Exercise brief:
Begin with the line where "Filter requests by XHR type" appears. Set down that line and the rest of the records below it exactly as given.

Stored data entries:
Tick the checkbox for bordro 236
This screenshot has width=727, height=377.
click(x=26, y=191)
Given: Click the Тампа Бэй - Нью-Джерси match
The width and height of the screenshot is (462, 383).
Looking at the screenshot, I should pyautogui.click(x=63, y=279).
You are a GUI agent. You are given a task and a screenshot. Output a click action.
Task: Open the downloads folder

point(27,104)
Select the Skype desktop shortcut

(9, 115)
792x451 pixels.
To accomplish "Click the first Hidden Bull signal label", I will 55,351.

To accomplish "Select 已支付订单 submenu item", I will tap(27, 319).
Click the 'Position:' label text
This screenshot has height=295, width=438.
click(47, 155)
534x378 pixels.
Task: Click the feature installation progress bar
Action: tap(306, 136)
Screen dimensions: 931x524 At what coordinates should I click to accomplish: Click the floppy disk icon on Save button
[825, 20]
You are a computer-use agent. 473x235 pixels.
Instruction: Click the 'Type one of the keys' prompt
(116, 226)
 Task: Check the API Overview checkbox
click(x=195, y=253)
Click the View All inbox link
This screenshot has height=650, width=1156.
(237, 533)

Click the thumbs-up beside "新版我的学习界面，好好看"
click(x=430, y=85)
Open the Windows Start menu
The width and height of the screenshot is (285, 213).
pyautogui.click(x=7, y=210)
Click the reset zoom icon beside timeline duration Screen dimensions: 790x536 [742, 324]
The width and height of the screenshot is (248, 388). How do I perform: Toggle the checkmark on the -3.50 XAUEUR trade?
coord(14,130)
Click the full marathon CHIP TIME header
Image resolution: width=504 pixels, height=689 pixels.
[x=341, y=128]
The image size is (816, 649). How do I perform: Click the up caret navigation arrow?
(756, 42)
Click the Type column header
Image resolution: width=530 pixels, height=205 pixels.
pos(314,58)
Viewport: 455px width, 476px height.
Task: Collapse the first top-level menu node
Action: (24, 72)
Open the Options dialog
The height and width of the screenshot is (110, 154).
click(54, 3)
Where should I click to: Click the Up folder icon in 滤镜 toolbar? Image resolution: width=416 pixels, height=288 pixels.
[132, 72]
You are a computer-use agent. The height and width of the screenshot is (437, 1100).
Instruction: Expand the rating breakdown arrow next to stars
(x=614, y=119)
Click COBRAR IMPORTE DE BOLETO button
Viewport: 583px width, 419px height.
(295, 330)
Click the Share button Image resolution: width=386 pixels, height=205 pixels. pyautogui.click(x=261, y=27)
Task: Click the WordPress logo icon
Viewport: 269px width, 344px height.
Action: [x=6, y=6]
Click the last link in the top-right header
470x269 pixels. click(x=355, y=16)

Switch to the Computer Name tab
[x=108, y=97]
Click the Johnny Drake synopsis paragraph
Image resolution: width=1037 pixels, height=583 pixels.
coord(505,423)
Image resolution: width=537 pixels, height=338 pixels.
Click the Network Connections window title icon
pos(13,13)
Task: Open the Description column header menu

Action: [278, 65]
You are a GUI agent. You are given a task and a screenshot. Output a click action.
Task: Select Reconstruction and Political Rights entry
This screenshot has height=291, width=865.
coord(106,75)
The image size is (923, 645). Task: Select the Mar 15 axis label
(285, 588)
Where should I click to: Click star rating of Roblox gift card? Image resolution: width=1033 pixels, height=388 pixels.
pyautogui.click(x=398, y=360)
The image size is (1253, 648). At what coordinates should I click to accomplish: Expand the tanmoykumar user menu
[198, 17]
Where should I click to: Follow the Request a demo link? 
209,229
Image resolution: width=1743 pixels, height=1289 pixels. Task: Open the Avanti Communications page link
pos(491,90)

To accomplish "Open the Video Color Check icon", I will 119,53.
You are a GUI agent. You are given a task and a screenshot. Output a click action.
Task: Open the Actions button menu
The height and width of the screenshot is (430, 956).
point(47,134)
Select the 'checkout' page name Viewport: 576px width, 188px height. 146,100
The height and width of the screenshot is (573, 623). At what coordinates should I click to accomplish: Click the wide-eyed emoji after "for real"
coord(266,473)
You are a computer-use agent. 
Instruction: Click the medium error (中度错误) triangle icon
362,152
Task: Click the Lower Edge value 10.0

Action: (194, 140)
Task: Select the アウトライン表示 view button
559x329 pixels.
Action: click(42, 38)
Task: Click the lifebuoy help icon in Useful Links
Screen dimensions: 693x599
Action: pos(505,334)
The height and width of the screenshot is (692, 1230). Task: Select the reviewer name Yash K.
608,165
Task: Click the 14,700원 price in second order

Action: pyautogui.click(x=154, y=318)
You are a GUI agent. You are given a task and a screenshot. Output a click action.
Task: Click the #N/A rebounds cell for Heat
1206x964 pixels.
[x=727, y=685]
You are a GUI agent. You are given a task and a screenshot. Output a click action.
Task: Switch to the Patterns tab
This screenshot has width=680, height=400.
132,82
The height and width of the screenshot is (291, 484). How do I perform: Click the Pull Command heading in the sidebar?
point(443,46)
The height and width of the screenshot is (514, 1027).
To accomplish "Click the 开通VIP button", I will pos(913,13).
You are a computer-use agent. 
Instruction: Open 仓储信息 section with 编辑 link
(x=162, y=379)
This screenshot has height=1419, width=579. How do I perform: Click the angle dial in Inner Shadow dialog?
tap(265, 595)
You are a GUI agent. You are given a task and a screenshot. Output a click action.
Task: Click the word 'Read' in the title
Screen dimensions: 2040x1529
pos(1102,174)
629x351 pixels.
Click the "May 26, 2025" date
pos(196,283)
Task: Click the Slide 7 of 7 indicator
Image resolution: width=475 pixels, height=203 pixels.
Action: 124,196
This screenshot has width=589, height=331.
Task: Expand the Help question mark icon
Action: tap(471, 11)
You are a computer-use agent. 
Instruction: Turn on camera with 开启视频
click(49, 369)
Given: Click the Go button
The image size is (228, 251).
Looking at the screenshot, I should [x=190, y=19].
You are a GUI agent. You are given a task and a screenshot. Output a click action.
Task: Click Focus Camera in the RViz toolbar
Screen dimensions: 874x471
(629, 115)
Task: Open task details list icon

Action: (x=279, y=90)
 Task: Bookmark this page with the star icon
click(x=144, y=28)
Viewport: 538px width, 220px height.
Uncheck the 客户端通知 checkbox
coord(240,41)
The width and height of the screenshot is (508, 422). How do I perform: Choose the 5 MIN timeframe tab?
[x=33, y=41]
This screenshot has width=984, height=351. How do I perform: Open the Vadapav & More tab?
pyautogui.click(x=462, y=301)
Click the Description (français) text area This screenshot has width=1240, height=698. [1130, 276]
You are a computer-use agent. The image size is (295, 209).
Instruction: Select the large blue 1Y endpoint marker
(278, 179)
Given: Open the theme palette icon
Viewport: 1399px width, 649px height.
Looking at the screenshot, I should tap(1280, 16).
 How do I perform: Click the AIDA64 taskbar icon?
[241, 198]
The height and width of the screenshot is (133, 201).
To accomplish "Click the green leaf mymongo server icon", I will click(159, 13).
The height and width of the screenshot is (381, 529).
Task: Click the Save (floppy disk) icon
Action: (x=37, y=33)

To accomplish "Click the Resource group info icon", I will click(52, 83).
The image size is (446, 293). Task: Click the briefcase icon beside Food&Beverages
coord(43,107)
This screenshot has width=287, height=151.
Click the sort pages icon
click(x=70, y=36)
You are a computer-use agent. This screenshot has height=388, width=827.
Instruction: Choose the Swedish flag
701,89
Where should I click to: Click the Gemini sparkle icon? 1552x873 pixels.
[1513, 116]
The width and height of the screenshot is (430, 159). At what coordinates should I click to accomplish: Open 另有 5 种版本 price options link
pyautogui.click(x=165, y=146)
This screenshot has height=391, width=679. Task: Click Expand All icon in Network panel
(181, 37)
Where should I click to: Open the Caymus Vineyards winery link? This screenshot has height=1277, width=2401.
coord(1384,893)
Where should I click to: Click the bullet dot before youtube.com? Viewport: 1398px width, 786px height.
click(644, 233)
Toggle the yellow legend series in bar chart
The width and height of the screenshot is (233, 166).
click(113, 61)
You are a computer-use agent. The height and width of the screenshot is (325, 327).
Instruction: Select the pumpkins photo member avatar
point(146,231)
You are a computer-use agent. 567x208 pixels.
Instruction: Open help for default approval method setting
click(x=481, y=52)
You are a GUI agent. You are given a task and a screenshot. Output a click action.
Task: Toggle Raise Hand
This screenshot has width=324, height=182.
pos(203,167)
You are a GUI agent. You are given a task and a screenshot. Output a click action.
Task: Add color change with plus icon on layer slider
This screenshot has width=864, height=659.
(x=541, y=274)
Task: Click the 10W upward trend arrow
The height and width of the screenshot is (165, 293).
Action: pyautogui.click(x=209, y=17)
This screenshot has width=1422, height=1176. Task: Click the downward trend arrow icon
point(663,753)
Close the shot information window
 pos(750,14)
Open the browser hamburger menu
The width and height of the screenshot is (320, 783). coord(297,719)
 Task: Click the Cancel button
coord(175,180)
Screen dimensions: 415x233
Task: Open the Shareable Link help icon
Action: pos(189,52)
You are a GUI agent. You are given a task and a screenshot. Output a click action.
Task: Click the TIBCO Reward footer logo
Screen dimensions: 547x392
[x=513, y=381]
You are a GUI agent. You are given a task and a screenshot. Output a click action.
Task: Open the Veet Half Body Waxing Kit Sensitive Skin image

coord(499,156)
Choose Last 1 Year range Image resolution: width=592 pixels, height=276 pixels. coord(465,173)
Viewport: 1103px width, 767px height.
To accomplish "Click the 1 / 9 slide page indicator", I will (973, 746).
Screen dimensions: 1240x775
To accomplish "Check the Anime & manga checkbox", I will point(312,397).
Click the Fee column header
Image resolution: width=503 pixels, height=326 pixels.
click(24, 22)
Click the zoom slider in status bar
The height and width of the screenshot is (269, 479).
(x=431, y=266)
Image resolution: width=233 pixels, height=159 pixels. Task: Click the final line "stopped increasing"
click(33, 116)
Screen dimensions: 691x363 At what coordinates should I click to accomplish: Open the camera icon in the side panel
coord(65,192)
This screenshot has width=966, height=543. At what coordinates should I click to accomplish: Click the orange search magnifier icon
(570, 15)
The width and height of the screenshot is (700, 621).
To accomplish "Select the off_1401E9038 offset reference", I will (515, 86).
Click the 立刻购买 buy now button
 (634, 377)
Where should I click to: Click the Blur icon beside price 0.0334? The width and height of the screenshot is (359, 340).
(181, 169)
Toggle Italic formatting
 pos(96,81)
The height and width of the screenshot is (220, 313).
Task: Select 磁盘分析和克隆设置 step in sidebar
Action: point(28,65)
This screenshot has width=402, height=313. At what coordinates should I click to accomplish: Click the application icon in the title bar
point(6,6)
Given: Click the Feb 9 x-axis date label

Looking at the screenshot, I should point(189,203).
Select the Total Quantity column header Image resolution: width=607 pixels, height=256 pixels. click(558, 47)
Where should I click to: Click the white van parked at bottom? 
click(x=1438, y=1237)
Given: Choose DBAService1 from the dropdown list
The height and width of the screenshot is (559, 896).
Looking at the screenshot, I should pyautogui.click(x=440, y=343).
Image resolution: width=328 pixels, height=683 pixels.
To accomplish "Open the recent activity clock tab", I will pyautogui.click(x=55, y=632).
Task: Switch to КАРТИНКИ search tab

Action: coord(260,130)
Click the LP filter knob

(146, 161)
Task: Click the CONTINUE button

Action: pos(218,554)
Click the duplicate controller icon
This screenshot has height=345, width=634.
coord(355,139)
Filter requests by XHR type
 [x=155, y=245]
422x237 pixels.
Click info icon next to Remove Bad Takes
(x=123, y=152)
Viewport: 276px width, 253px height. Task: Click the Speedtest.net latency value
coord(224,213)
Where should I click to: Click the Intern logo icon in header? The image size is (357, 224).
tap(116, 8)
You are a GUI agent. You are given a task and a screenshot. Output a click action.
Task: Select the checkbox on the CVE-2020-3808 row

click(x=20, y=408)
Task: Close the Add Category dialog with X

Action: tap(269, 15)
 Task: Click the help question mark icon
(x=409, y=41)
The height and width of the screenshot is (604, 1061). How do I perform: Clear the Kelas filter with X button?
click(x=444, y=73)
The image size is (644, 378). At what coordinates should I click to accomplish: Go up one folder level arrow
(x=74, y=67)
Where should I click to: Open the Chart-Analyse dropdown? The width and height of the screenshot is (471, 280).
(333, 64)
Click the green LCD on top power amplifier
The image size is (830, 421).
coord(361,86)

Output for this task:
Filter requests by XHR type
 [x=155, y=245]
422x237 pixels.
Click info icon next to Remove Bad Takes
(x=123, y=152)
Viewport: 276px width, 253px height. Task: Click the Speedtest.net latency value
coord(224,213)
Where should I click to: Click the Intern logo icon in header? The image size is (357, 224).
tap(116, 8)
You are a GUI agent. You are given a task and a screenshot. Output a click action.
Task: Select the checkbox on the CVE-2020-3808 row

click(x=20, y=408)
Task: Close the Add Category dialog with X

Action: tap(269, 15)
 Task: Click the help question mark icon
(x=409, y=41)
The height and width of the screenshot is (604, 1061). How do I perform: Clear the Kelas filter with X button?
click(x=444, y=73)
The image size is (644, 378). At what coordinates should I click to accomplish: Go up one folder level arrow
(x=74, y=67)
Where should I click to: Open the Chart-Analyse dropdown? The width and height of the screenshot is (471, 280).
(333, 64)
Click the green LCD on top power amplifier
The image size is (830, 421).
coord(361,86)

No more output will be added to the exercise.